It was a real pleasure to find myself in the company of so many great Bristol artists at the 25 year anniversary celebrations at the Tobacco Factory, and none more so than Pelmo, whose work I have admired for some time. It was nice to meet him for the first time and to find out a little bit about how he likes to work.
In creating this piece, featuring one of his outsized characters, he had decided to abandon his spray cans on environmental grounds and use paint and brushes, which was a first for him on a wall. Set in a skyscraper landscape, the large gentleman is posing with a ballet dancer, and there is an interesting and rather sad synergy between the two of them. I like the piece very much, but I wonder if the large amount of white space works on this scale.
I guess this piece by Pelmo is something of an exclusive, as it was painted on the practice wall at the back of the Upfest shop, and is therefore not on public display.
I took the picture a week or two after I had sprayed my own very first effort on this exact wall, and went back to the shop to see if it was still there. Sadly (but not unsurprisingly) my amateurish effort had been buffed over, but I was honoured that it should have been replaced by such a fine artist as Pelmo.
I don’t really know what the protocols are around publishing pictures from this wall, but on this occasion I think I’ll take the risk, mainly because I am a big fan of this artist’s work. His work often contains these, oversize and overweight people with a love and sensitivity that can be difficult to gauge without offending. Pelmo does this brilliantly. A wonderful forgotten piece.
There is something comical and warm about Pelmo’s work and I have to say that it really ticks pretty much all of my boxes. His ideas are witty, for example here we have a Deliveroo rider struggling to stay on the back of an enormous cyclist. I’m not entirely sure what the story here is, but it is a visual treat.
It is such a pity that the piece was squeezed into a corner of the Spotted Cow garden where the light conditions made it almost impossible to photograph. I know that Pelmo has had a wall in the previous two years, but I think deservedly so and it would have been nice to seen this on a ‘permanent’ wall – I suppose they have to take turns. I love this.

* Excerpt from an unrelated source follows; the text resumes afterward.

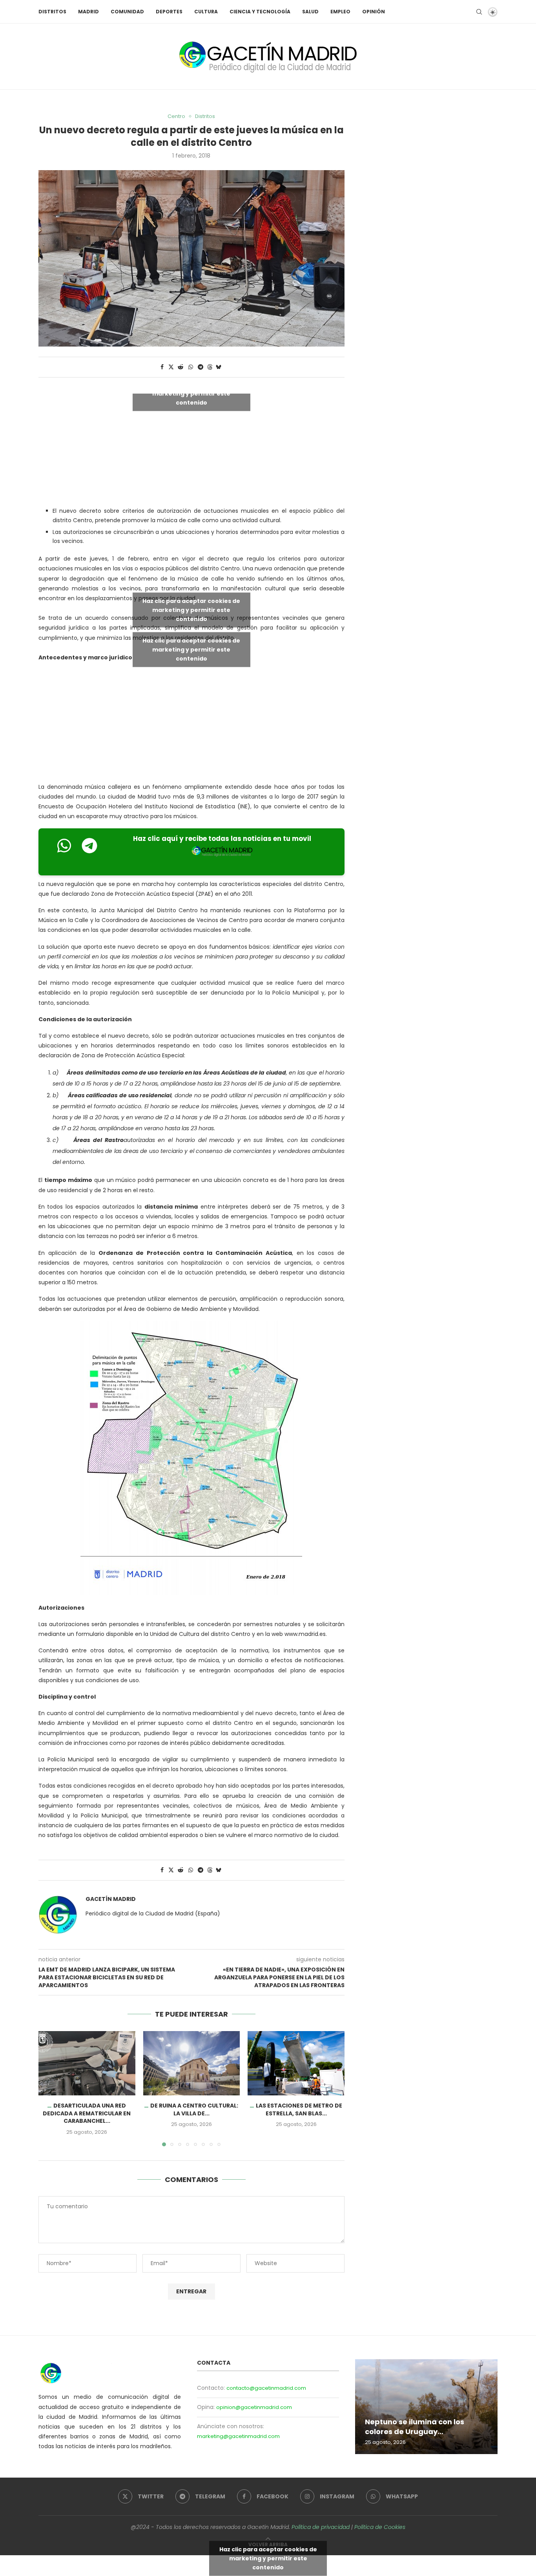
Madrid (88, 11)
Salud (310, 11)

I have only seen Pelmo’s work a couple of times, but I know that I really love his work. The soft tone and style of his cartoon characters carries with it a light-hearted humour, and his pieces tell complex stories. His work reminds me a little of Gary Larson’s Far Side cartoons, but there is a little more tenderness to Pelmo’s work.
I think that this wall was part of Upfest 2016, but I never made it here before as it is really quite a long way from the Upfest main area. This is a highly accomplished piece and in it is a deftness and confidence in the scene that Pelmo has created. It is so easy on the eye, it almost feels that it is just part of the street scenery. It is easy to drift into the world he has created.
I love his attention to detail, things like the hand rail that the character on the right is holding and the shadows cast by the bicycle and the street bins. Of course for the cat lovers there is a splendid moggie sprawled out on the wall. I also rather like the way that the rubble sacks in front of the piece almost feel like they are incorporated into the whole experience. I love this and really look forward to seeing his work at Upfest 2018.
This work simply made me laugh. It is by the artist Pelmo, whose piece from Upfest 2016 passed me by, which is highly regrettable. I’m not entirely convinced that this was painted on the first two days of the festival, either that or I am losing my touch and missed it.
I love the understated tones used for the piece and the story is there for all to see. It is a witty piece, which would appear to draw some influence from the Gary Larson cartoon style.
About himself, the artist says this in the programme profile:
‘I love painting a good character, a dramatic expression or a body beaten into shape by a little too much life. I generate my ideas by sketching in pubs and paint mostly for fun with the occasional commission.’